Revolutions, counterrevolutions, and (un)making of order in Europe: the case of Ukraine

Muirhead Tower 427
Wednesday 1 November 2023 (12:00-13:30)

The Birmingham Grand Strategy Seminar & the IR and Security Theory working group welcomes Dr. Michael J. Williams from Syracuse University.  

The struggle for international order is usually studied within international relations’ dominant systemic theories as driven by conflict amongst the great powers, with substate actors playing little to no role. This paper argues that international order is not just predicated on concentrations of state power and competition between great powers, but also on revolutions – what Fred Halliday called the “sixth great power”. Revolutions need to be understood not simply as isolated, domestic events but rather as transnational phenomena that have impact far beyond the borders of the state where they occur, thereby influencing the polices of great powers. The historical record is rich with examples of the interplay between revolutions, states and order making. Russia’s ongoing war against Ukraine is an illustrative example.
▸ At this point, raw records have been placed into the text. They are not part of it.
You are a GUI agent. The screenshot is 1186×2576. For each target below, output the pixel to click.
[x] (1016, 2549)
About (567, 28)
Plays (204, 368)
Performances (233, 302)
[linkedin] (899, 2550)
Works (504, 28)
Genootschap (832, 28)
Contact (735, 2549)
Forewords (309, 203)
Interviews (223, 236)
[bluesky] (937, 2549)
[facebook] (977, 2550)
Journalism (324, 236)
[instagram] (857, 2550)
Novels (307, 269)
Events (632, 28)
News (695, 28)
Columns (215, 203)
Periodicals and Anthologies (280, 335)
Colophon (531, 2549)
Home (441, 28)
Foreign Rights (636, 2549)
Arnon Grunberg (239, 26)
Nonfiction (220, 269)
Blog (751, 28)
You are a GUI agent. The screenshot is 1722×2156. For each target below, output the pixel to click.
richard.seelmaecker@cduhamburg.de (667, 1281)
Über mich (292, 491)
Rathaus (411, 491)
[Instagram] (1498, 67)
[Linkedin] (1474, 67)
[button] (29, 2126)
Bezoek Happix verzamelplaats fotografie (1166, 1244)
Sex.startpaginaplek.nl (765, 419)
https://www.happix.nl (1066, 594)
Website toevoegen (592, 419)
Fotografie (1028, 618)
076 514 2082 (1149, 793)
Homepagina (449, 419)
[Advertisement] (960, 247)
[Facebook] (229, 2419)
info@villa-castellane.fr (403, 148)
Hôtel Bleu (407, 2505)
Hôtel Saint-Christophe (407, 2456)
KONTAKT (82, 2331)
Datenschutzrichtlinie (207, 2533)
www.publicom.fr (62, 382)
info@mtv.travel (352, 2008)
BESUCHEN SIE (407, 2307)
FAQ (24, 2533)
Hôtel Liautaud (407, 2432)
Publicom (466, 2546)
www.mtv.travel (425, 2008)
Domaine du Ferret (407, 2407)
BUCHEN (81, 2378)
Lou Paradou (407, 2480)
The Kremlin’s ongoing illegal war against Kyiv is best understood not as a push-back against NATO expansion, but as a counter-revolutionary intervention to stem the demonstration effect of liberal democracy on Russia’s internal polity, as well as a repudiation of Europe’s emergent post-modern political order. 

Michael John Williams (Ph.D. LSE)  is Director of International Relations and Associate Professor of International Affairs at the Maxwell School of Citizenship and Public Affairs at Syracuse University, New York, USA. He is a 2023-24 Fulbright Fellow at the Vrije Universiteit Brussel where is conducting research into NATO-Russia Relations and the remaking of order in Europe.